── EXTRACTED INFORMATION

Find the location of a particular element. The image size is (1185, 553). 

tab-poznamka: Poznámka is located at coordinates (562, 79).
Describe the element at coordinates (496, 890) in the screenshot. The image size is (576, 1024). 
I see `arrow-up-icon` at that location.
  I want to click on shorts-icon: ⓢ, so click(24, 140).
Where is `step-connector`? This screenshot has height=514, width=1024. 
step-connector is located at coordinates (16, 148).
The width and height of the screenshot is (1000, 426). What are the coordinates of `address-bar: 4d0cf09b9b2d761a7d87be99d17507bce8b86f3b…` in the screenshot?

────

Can you extract every line of the items above and reproduce each one word for word, with nothing changed?

Find the location of a particular element. The image size is (1185, 553). 

tab-poznamka: Poznámka is located at coordinates (562, 79).
Describe the element at coordinates (496, 890) in the screenshot. The image size is (576, 1024). 
I see `arrow-up-icon` at that location.
  I want to click on shorts-icon: ⓢ, so click(24, 140).
Where is `step-connector`? This screenshot has height=514, width=1024. 
step-connector is located at coordinates (16, 148).
The width and height of the screenshot is (1000, 426). What are the coordinates of `address-bar: 4d0cf09b9b2d761a7d87be99d17507bce8b86f3b…` in the screenshot?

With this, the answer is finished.